Voting Classifier: gives every model a vote on the class label
- Hard vote: majority class wins (class order breaks ties)
- Soft vote: sum class probabilities $p_{m,c}$ over $M$ models: $\underset{c}{\operatorname{argmax}} \sum_{m=1}^{M} w_c p_{m,c}$
- Classes can get different weights $w_c$ (default: $w_c=1$)

interactive(children=(Dropdown(description='model1', options=(LogisticRegression(C=100), DecisionTreeClassifie…

Why does this work?
- Different models may be good at different 'parts' of data (even if they underfit)
- Individual mistakes can be 'averaged out' (especially if models overfit)
Which models should be combined?
Bias-variance analysis teaches us that we have two options:
- If model underfits (high bias, low variance): combine with other low-variance models
  - Need to be different: 'experts' on different parts of the data
  - Bias reduction.
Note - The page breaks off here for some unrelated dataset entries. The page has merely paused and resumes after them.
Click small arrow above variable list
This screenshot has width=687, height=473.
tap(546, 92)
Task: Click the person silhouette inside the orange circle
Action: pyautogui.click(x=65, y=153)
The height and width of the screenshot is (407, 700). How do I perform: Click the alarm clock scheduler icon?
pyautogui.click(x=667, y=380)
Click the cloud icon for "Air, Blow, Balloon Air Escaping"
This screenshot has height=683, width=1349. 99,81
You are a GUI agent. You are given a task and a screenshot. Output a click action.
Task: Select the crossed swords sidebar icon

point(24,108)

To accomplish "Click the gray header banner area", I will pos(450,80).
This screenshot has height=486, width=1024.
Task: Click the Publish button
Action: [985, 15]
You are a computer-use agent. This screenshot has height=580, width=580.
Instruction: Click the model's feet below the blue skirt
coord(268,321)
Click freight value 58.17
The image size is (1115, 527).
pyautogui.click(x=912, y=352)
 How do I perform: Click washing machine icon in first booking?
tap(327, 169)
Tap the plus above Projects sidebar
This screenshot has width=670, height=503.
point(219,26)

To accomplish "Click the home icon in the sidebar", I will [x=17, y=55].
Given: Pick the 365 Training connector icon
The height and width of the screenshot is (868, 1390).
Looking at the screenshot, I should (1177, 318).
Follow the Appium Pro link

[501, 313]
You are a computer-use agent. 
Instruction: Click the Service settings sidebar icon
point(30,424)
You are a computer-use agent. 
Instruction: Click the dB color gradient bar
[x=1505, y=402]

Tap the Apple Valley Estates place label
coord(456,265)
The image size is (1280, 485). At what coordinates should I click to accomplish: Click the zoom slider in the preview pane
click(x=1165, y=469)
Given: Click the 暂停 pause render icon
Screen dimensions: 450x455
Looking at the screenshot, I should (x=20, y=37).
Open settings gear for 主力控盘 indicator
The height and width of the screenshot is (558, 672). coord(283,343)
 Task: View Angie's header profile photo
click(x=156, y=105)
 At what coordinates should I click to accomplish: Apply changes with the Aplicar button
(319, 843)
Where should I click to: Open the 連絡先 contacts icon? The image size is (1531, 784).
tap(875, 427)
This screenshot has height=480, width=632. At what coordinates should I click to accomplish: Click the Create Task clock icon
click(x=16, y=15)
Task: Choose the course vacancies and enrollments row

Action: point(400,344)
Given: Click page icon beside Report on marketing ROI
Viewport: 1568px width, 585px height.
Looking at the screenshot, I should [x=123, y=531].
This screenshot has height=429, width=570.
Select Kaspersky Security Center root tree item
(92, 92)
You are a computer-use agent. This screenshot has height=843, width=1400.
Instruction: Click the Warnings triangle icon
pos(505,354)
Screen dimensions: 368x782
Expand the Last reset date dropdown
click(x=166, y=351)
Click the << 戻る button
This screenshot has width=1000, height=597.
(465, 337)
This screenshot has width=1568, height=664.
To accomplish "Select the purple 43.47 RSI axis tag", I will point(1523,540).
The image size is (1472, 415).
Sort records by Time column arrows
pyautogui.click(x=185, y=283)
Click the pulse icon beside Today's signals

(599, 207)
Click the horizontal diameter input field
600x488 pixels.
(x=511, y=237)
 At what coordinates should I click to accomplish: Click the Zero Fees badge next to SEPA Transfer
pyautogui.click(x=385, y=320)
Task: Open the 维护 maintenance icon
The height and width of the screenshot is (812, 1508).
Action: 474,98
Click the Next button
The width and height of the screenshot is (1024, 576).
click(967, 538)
Can be done with Boosting
- If model overfits (low bias, high variance): combine with other low-bias models
  - Need to be different: individual mistakes must be different
  - Variance reduction. Can be done with Bagging
Models must be uncorrelated but good enough (otherwise the ensemble is worse)
We can also learn how to combine the predictions of different models: Stacking

Decision trees (recap)¶

Representation: Tree that splits data points into leaves based on tests
Evaluation (loss): Heuristic for purity of leaves (Gini index, entropy,...)
Optimization: Recursive, heuristic greedy search (Hunt's algorithm)
- Consider all splits (thresholds) between adjacent data points, for every feature
- Choose the one that yields the purest leafs, repeat

interactive(children=(IntSlider(value=3, description='depth', max=5, min=1), Output()), _dom_classes=('widget-…

Evaluation (loss function for classification)¶

Every leaf predicts a class probability $\hat{p}_c$ = the relative frequency of class $c$
Leaf impurity measures (splitting criteria) for $L$ leafs, leaf $l$ has data $X_l$:
- Gini-Index: $Gini(X_{l}) = \sum_{c\neq c'} \hat{p}_c \hat{p}_{c'}$
- Entropy (more expensive): $E(X_{l}) = -\sum_{c\neq c'} \hat{p}_c \log_{2}\hat{p}_c$
- Best split maximizes information gain (idem for Gini index) $$ Gain(X,X_i) = E(X) - \sum_{l=1}^L \frac{|X_{i=l}|}{|X_{i}|} E(X_{i=l}) $$

Regression trees¶

Every leaf predicts the mean target value $\mu$ of all points in that leaf
Choose the split that minimizes squared error of the leaves: $\sum_{x_{i} \in L} (y_i - \mu)^2$
Yields non-smooth step-wise predictions, cannot extrapolate

Impurity/Entropy-based feature importance¶

We can measure the importance of features (to the model) based on
- Which features we split on
- How high up in the tree we split on them (first splits ar emore important)

Under- and overfitting¶

We can easily control the (maximum) depth of the trees as a hyperparameter
Bias-variance analysis:
- Shallow trees have high bias but very low variance (underfitting)
- Deep trees have high variance but low bias (overfitting)
Because we can easily control their complexity, they are ideal for ensembling
- Deep trees: keep low bias, reduce variance with Bagging
- Shallow trees: keep low variance, reduce bias with Boosting

Bagging (Bootstrap Aggregating)¶

Obtain different models by training the same model on different training samples
- Reduce overfitting by averaging out individual predictions (variance reduction)
In practice: take $I$ bootstrap samples of your data, train a model on each bootstrap
- Higher $I$: more models, more smoothing (but slower training and prediction)
Base models should be unstable: different training samples yield different models
- E.g. very deep decision trees, or even randomized decision trees
- Deep Neural Networks can also benefit from bagging (deep ensembles)
Prediction by averaging predictions of base models
- Soft voting for classification (possibly weighted)
- Mean value for regression
Can produce uncertainty estimates as well
- By combining class probabilities of individual models (or variances for regression)

Random Forests¶

Uses randomized trees to make models even less correlated (more unstable)
- At every split, only consider max_features features, randomly selected
Extremely randomized trees: considers 1 random threshold for random set of features (faster)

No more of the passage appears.